• Excerpted records
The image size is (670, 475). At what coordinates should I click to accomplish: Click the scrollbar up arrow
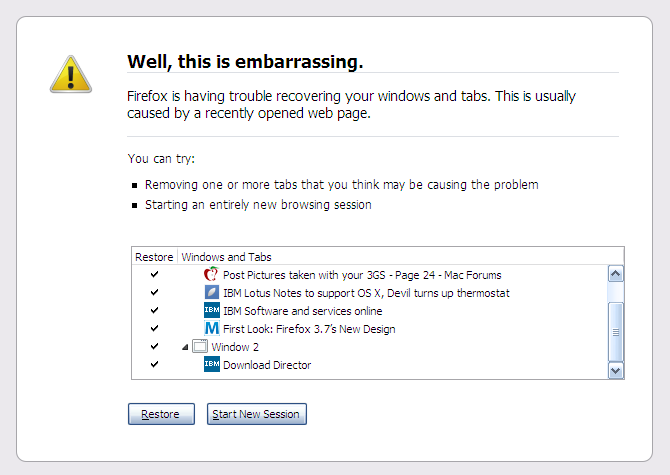(x=616, y=274)
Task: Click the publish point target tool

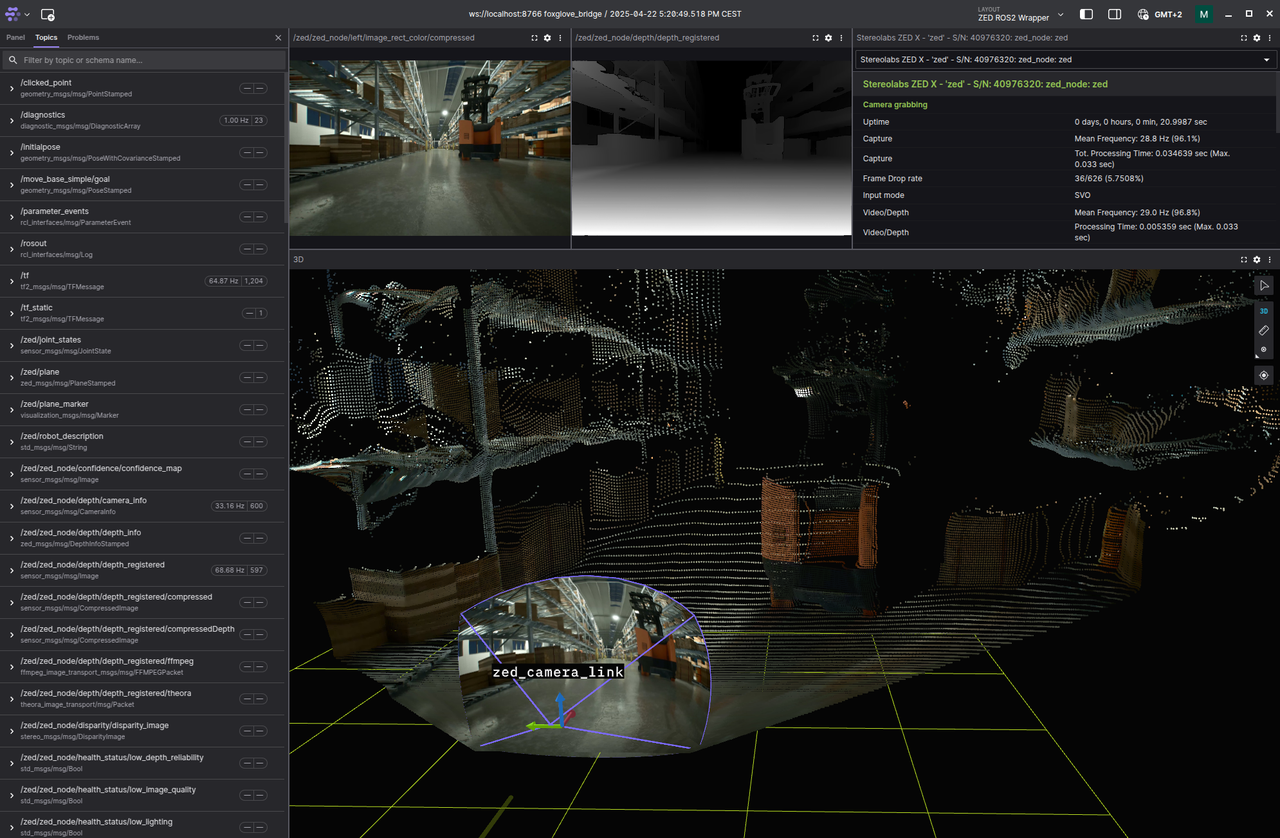Action: coord(1264,350)

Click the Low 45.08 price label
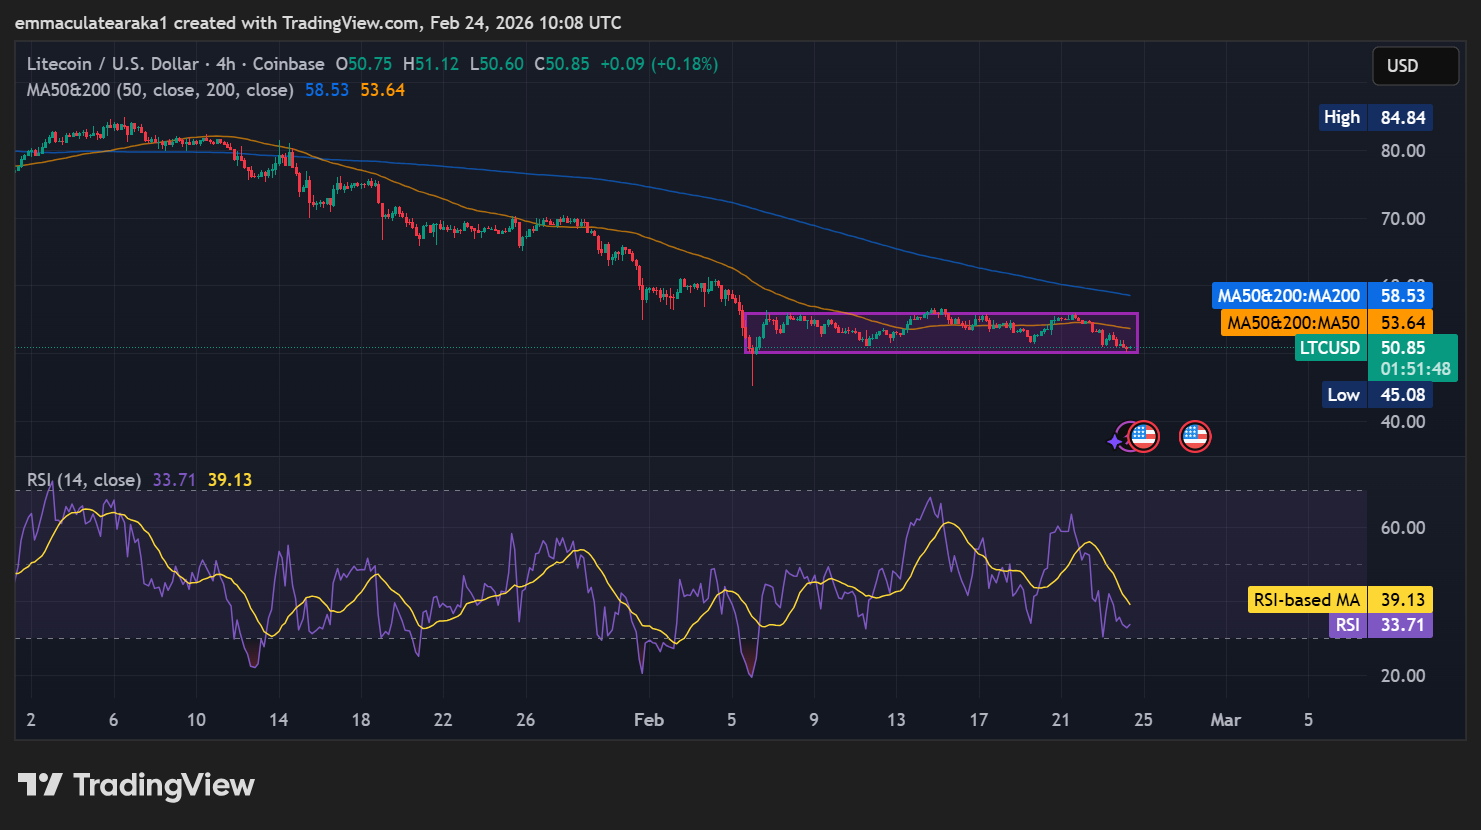tap(1375, 395)
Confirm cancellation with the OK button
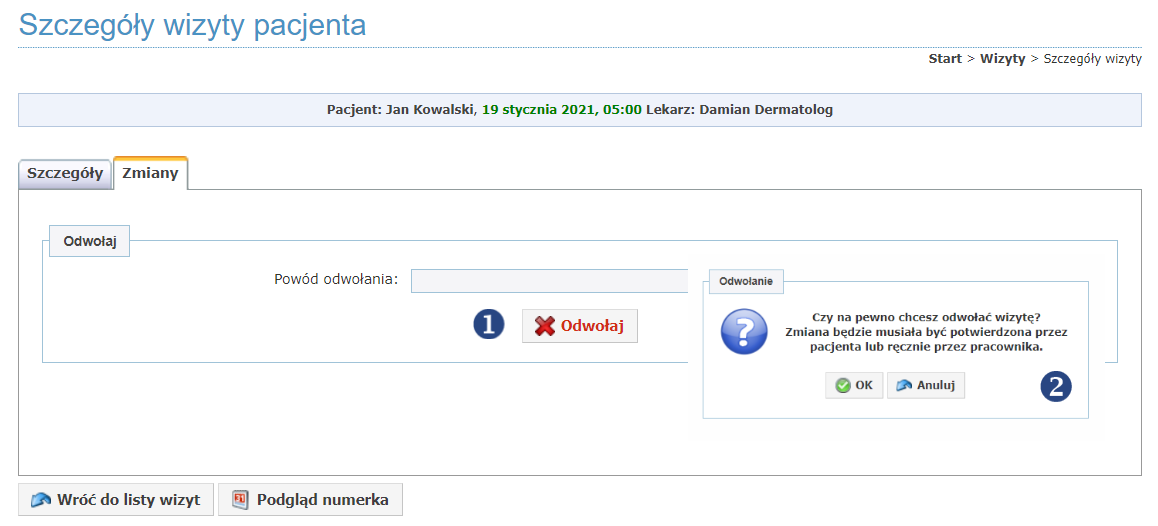The height and width of the screenshot is (526, 1158). (854, 386)
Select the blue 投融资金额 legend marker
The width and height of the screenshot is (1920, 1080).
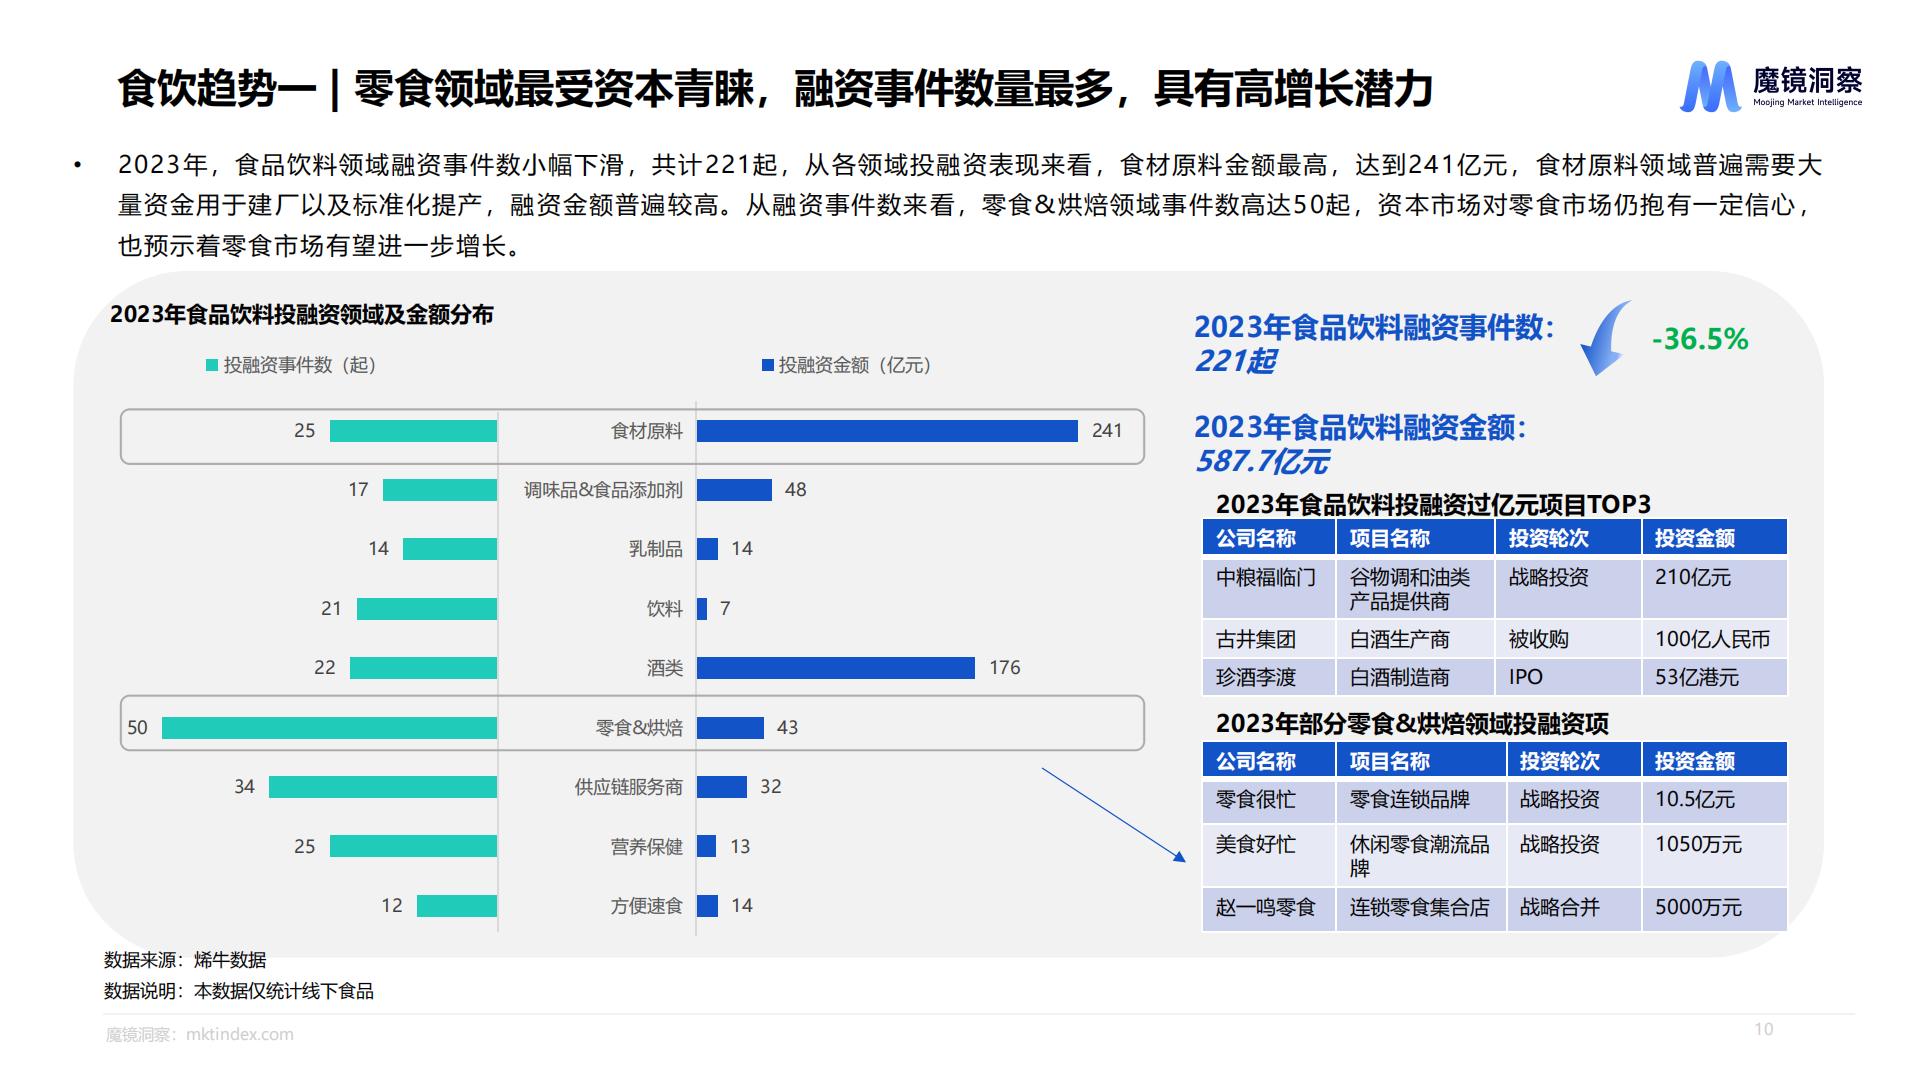click(767, 366)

• What you need to do
Arrange everything from the start of the records down to the line containing "The height and" as a Markdown table with the columns No. and Text, numbering each row and skipping blank lines. Leave the pictures out.

• Written answer
| No. | Text |
|---|---|
| 1 | The image size is (670, 475). At what coordinates should I click to accomplish: Click the scrollbar up arrow |
| 2 | (x=616, y=274) |
| 3 | Task: Click the publish point target tool |
| 4 | Action: coord(1264,350) |
| 5 | Click the Low 45.08 price label |
| 6 | tap(1375, 395) |
| 7 | Confirm cancellation with the OK button |
| 8 | The height and width of the screenshot is (526, 1158). (854, 386) |